→ Dataset content:

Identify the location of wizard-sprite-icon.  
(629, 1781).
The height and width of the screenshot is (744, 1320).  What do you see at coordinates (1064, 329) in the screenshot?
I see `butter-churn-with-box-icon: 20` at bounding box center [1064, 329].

* * *

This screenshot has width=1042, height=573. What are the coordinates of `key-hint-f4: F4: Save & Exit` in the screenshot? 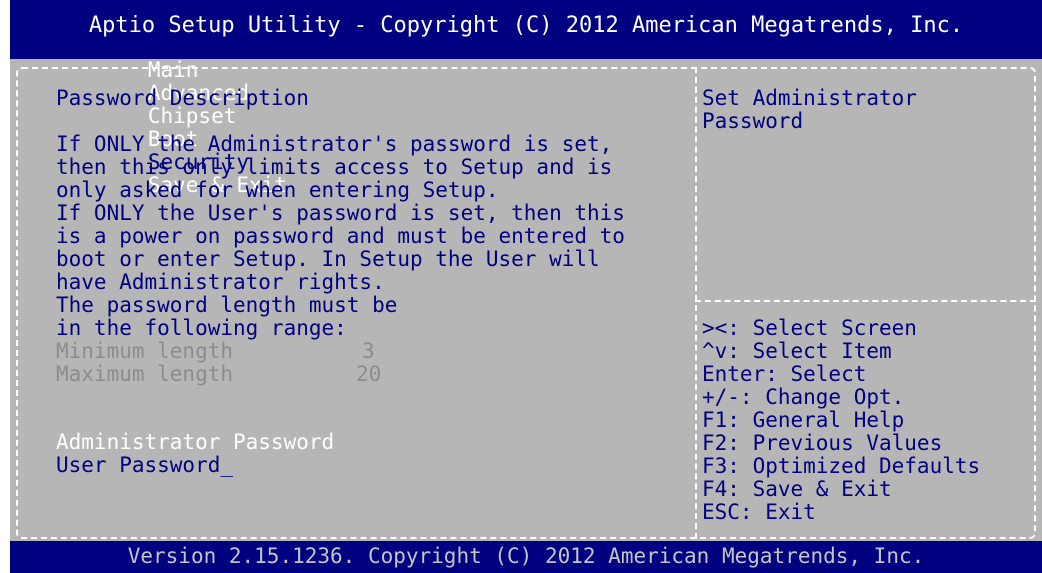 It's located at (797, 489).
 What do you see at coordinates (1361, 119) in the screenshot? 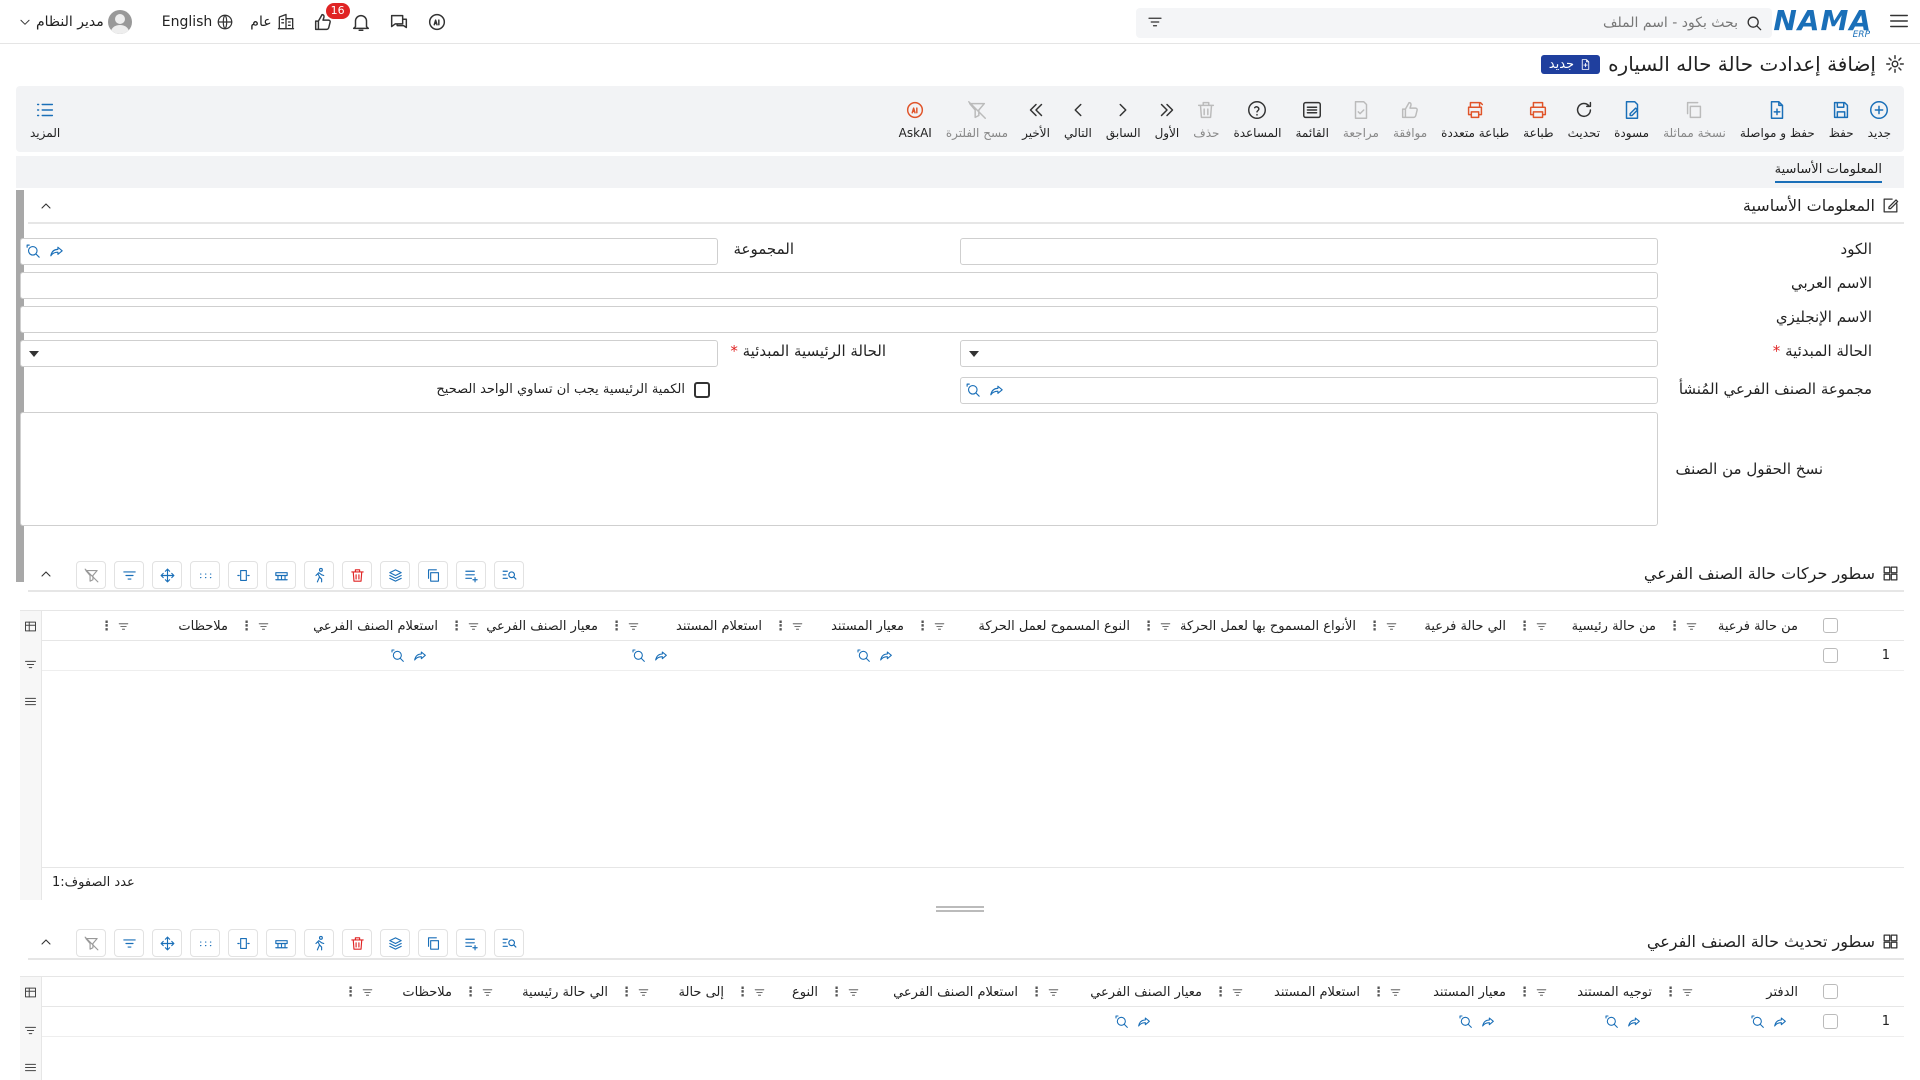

→ Directions: Set down, word for word, the lines starting at the one containing "Identify the location" and ending at the one containing "center [1064, 329].".

→ Result:
Identify the location of wizard-sprite-icon.  
(629, 1781).
The height and width of the screenshot is (744, 1320).  What do you see at coordinates (1064, 329) in the screenshot?
I see `butter-churn-with-box-icon: 20` at bounding box center [1064, 329].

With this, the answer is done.